PROVIDED ENTRIES
+ + +

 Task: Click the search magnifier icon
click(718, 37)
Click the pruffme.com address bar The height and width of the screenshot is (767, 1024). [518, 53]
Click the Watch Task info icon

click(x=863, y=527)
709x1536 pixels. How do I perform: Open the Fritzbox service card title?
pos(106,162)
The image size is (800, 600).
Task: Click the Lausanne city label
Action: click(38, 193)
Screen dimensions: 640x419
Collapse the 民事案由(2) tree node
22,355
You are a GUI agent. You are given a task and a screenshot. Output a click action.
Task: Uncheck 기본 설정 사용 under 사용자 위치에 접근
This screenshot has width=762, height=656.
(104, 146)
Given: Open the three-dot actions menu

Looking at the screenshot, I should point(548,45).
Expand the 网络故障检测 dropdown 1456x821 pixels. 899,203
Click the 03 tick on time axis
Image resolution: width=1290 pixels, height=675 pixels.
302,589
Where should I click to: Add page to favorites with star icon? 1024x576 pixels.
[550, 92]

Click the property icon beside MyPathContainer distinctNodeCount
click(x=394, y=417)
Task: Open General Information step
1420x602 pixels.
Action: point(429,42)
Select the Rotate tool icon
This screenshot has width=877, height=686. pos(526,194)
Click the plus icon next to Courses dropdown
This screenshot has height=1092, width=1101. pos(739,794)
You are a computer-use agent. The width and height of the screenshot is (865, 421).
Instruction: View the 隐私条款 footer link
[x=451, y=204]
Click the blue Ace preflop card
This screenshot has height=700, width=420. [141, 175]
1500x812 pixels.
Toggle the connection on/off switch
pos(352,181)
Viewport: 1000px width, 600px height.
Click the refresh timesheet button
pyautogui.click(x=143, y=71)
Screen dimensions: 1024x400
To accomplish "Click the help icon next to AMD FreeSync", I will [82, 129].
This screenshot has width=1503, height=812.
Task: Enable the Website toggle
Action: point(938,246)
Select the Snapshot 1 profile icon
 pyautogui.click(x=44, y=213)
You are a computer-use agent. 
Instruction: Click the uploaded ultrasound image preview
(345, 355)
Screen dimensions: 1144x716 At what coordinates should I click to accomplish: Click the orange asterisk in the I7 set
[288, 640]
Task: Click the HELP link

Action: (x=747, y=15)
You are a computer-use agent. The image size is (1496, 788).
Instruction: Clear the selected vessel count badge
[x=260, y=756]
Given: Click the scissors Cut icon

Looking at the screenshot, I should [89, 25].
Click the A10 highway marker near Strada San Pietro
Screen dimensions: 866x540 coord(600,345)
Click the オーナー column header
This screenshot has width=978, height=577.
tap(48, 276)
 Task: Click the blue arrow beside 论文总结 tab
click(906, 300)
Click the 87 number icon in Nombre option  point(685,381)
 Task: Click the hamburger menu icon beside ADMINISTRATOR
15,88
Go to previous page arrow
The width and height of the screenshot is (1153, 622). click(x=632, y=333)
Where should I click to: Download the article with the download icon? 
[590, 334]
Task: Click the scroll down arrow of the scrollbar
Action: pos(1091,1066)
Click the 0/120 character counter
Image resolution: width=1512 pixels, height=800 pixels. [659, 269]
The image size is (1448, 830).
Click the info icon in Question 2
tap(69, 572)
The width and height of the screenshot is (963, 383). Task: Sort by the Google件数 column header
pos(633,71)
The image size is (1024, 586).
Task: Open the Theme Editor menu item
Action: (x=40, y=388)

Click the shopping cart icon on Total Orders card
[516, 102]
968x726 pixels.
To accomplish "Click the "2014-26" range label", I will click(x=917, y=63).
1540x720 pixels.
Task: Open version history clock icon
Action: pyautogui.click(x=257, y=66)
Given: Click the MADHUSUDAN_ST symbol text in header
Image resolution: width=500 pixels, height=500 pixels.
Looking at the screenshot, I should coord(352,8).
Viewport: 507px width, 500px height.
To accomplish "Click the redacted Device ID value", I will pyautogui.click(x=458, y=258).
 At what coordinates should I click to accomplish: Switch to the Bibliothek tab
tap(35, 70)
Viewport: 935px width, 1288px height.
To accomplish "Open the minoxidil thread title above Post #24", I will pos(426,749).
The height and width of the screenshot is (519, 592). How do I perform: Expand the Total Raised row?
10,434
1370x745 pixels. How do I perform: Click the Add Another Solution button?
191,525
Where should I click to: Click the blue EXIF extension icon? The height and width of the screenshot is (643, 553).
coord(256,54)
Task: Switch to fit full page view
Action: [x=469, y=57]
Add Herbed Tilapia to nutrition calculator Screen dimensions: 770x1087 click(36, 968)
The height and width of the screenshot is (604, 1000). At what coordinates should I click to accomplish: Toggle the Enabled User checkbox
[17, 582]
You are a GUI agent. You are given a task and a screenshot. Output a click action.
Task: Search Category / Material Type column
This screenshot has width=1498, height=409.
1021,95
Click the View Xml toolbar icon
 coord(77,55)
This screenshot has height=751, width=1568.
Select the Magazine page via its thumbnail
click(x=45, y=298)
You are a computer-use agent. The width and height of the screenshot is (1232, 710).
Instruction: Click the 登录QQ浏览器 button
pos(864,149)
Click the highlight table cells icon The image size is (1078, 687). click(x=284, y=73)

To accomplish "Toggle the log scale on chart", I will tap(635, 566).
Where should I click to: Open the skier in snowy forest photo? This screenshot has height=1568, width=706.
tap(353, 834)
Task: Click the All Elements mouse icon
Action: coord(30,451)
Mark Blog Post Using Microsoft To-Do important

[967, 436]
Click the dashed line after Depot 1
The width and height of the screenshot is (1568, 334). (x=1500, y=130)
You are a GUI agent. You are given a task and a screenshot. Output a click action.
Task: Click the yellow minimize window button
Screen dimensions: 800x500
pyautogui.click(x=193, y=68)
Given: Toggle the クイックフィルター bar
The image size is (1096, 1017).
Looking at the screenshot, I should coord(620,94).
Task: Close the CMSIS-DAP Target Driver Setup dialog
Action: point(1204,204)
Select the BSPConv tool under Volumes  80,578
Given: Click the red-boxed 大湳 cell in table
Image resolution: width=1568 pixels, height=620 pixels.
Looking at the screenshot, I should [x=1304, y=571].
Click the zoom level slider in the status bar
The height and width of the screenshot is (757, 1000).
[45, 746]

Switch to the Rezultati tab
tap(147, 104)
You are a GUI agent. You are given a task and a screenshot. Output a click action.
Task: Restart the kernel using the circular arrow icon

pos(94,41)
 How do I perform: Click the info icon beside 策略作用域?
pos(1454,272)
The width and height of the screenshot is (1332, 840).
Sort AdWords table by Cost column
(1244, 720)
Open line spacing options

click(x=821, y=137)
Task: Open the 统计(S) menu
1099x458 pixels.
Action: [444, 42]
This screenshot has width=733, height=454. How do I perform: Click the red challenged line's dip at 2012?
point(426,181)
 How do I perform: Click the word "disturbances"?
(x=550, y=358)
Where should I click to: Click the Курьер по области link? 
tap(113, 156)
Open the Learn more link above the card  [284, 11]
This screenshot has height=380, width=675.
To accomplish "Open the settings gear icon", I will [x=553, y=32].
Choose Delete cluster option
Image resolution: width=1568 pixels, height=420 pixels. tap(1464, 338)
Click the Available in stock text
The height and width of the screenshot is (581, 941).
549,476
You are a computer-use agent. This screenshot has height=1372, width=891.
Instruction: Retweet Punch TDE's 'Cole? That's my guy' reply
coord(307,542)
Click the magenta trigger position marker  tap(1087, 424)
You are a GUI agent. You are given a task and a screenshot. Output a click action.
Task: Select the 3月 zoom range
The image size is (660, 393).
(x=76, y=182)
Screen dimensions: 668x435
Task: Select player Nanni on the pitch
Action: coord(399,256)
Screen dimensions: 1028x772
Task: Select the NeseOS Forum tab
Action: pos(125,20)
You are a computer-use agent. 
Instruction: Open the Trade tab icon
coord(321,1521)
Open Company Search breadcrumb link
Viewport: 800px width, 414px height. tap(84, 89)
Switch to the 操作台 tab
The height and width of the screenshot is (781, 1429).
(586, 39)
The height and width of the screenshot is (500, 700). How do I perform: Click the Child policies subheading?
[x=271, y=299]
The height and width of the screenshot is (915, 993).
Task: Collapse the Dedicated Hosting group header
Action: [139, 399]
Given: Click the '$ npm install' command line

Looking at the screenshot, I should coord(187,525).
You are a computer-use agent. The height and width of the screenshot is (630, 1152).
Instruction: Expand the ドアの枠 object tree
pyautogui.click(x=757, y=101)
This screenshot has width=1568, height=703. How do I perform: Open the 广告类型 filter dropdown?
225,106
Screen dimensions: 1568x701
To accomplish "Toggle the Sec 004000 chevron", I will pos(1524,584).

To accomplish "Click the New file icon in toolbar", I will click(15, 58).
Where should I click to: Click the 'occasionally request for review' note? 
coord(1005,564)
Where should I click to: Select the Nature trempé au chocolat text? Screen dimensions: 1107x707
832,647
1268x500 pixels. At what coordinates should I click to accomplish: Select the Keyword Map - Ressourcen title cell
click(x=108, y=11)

+ + +

WORK REQUIRED
Some lines in the material contain "under". Show all of them.

WRITTEN RESPONSE
Task: Uncheck 기본 설정 사용 under 사용자 위치에 접근
Select the BSPConv tool under Volumes  80,578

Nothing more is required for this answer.